Eija was very interested in e-Agriculture and especially about the outreach possibility through the large community.
- The single chapters of the sourcebook should be interlinked with the e-Agriculture knowledge base and with the CIARD pathways, which I showed to Eija. They will index the different chaptes of the sourcebook. We will get into contact with the technical folks of the sourcebook to agree how this interlinking through common indexes could be organized automatically between CIARD.net, e-Agriculture.org and ictinagriculture.org.
- the sourcebook will have an official launch in October to which FAO will be invited to present also e-Agriculture.
Outside the sourcebook topic we stressed
a) The Worldbank needs to take a role in CIARD. The work of the "Agriculture and Rural Development Department"is strongly linked to the goals of CIARD. We should consider that the new OEK Director or someone else makes a CIARD presentation to the Bank. Could be also together with the lauch of the sourcebook. Stephen should discuss this further with Eija, when they meet in Finland
b) they want to organize a e-FORUM on Gender in Agriculture and want to know about FAOs activities in the area
c) I got an el-earning application on "seed systems" done by the bank, which should go to AGP. I will hand this over to Andrew.
Library of Congress
About 25 participants from the “standards and MARC team “ came to my talk: Talking to them about necessity of standard vocabularies is “bringing coal to Newcastle”; They simply agree.
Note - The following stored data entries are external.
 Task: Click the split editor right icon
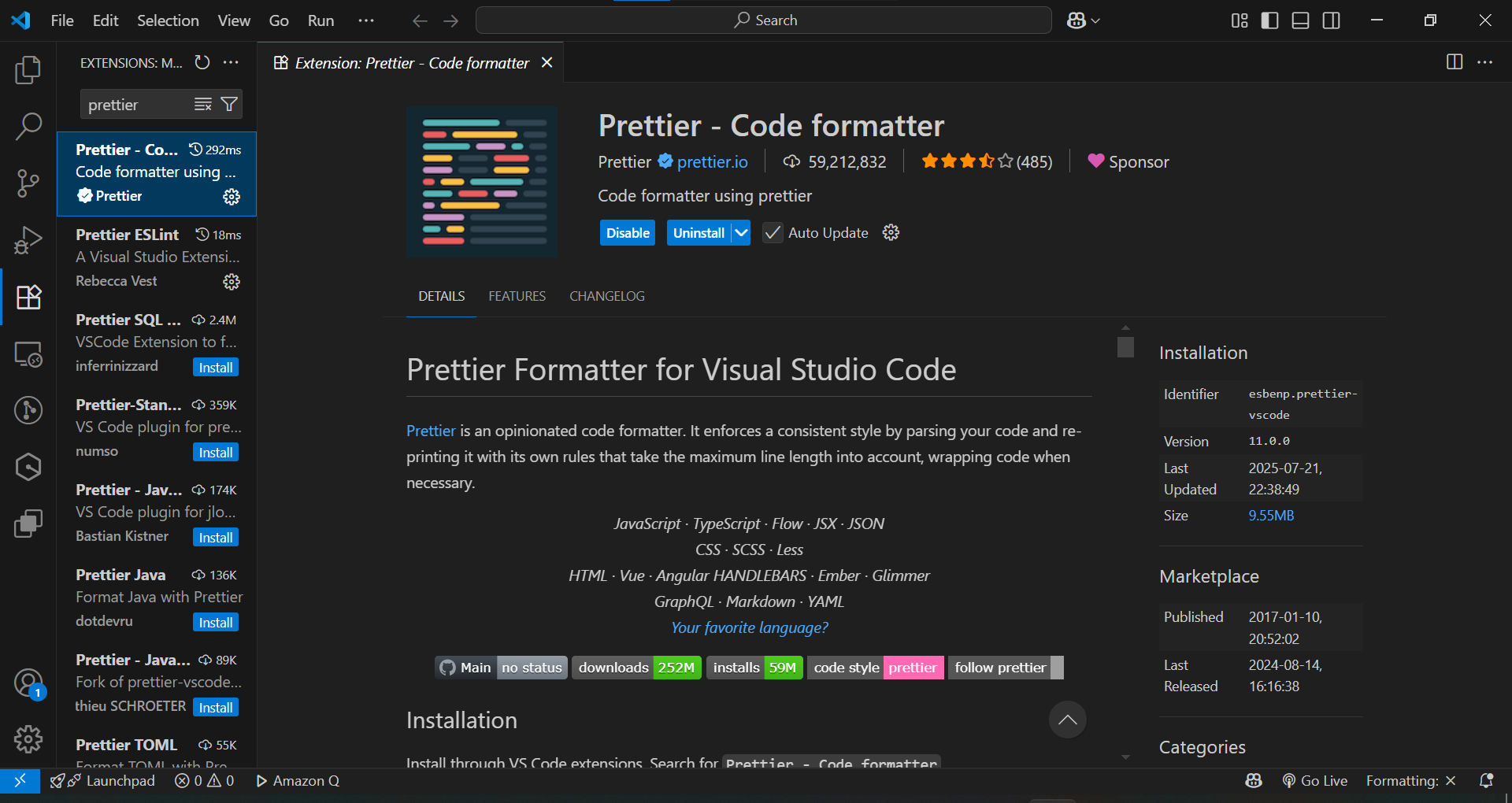coord(1455,62)
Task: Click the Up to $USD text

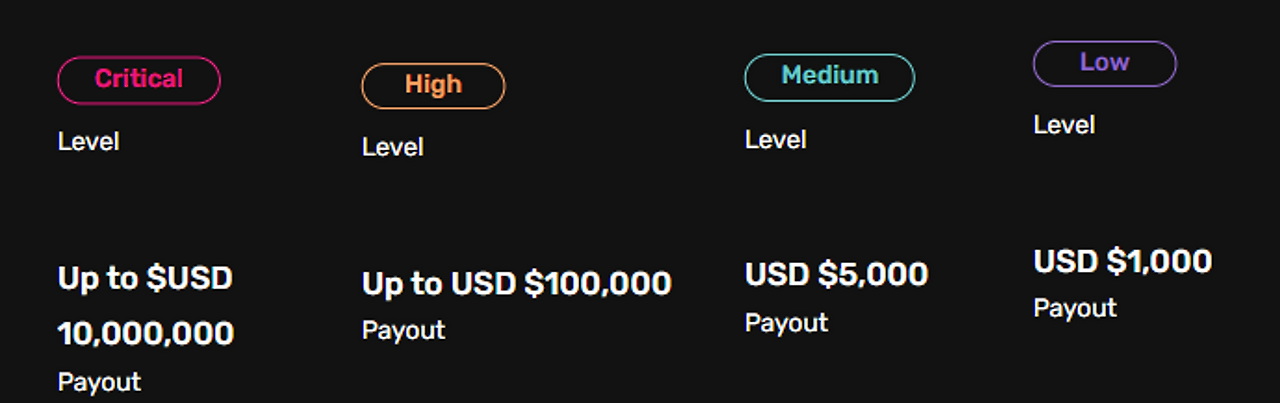Action: [145, 278]
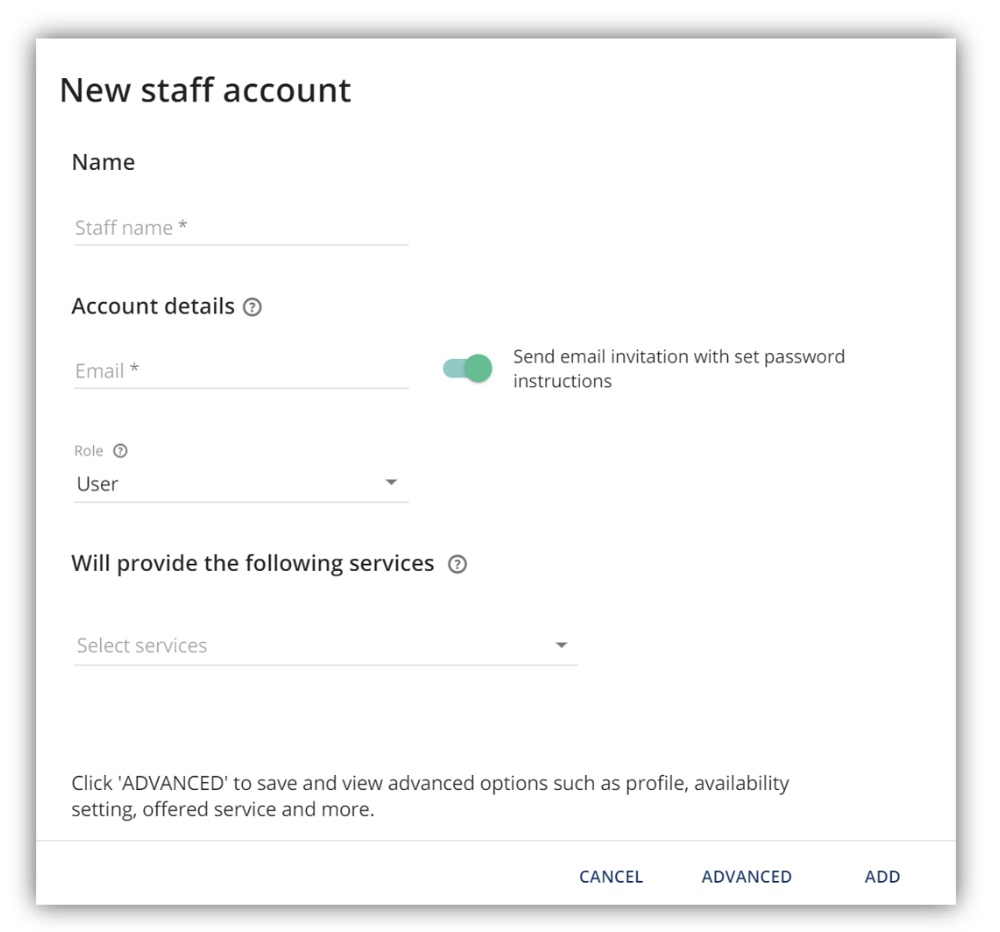1000x932 pixels.
Task: Click the ADVANCED hint text paragraph
Action: [430, 796]
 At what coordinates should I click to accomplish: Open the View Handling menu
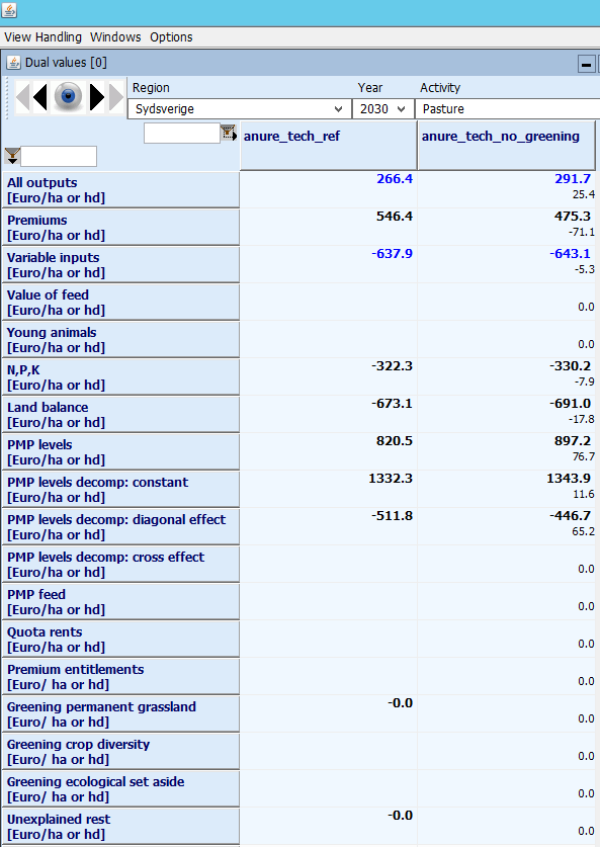[x=43, y=37]
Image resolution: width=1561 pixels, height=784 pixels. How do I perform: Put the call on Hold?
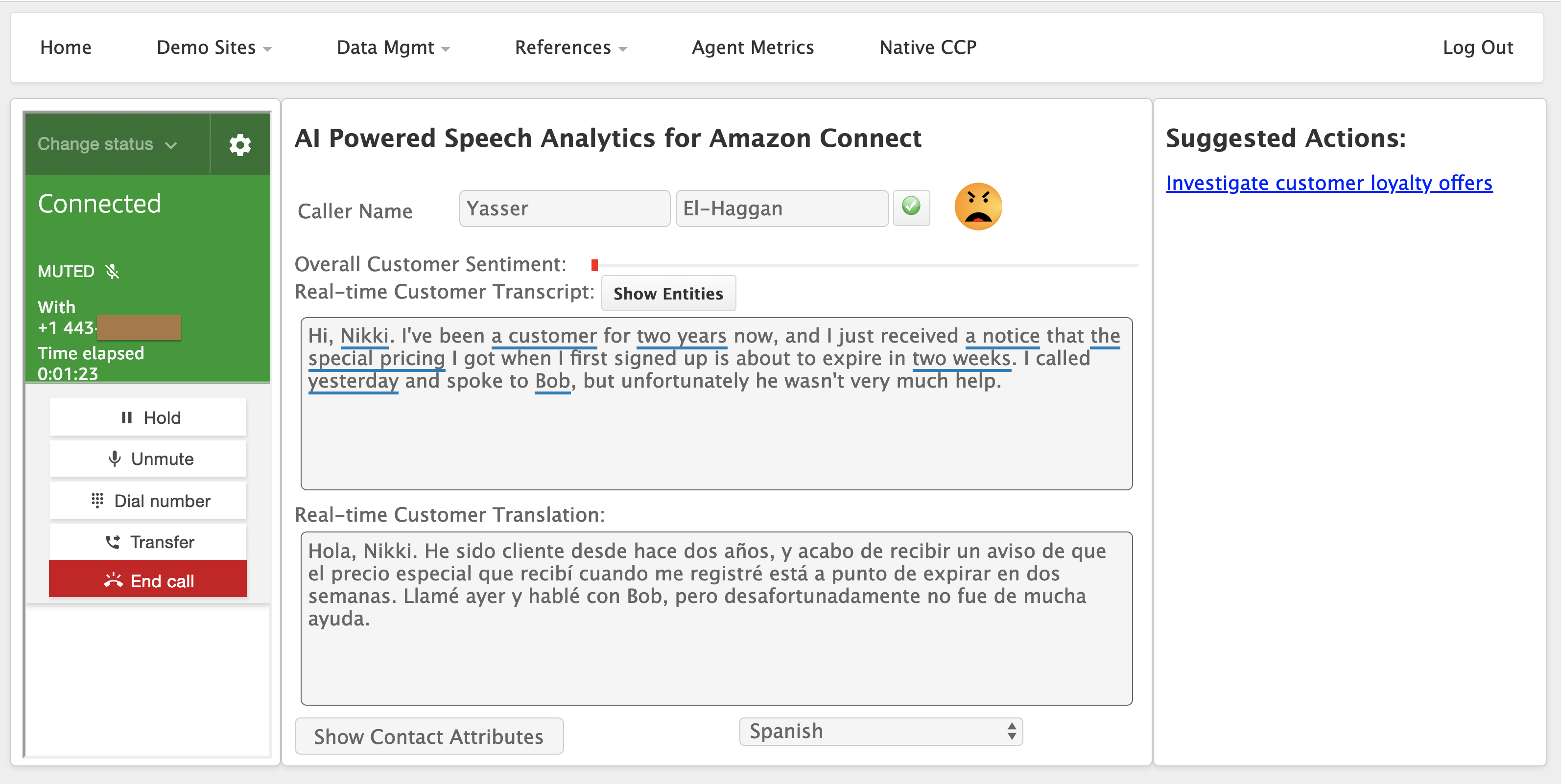148,417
So the discussion was dedicated to some of the open questions, i.e.
- how can the mapping of vocabularies be maintained
- how can resources be aggregated that are indexed by different vocabularies.
- Do we need more than dc.subject, i.e coverage or can this be organized through the properties of the URI, for less maintaining on the system side
After my presentation I joined a further meeting with Tom Baker on vocabulary presentation, in which the responsabilities of Vocabulary owners were emphasized
IFPRI
I had a talk with Chris Addison and Luz Marina Alvare on the situation of Information Management in IFPRI and in the CGIAR network in large. Luz Marina expressed her doubts about the direction that the information centers in the CGIAR are going. In her opinion the emphasis is now too strong on packaging and communication and not strong enough on technical services for the researcher, what in her opinion should be the core of the work.
IFPRI’s general strategy is to use cloud services as much as possible, i.e. ContentDM from OCLC for digital collection management. They have started to publish their own data sets as RDF/Linked Open Data of which the World Hunger Index is already used by the FAO Country Profiles.
We agreed to select and test some datasets for the possibility of direct linking to specific AGRIS records.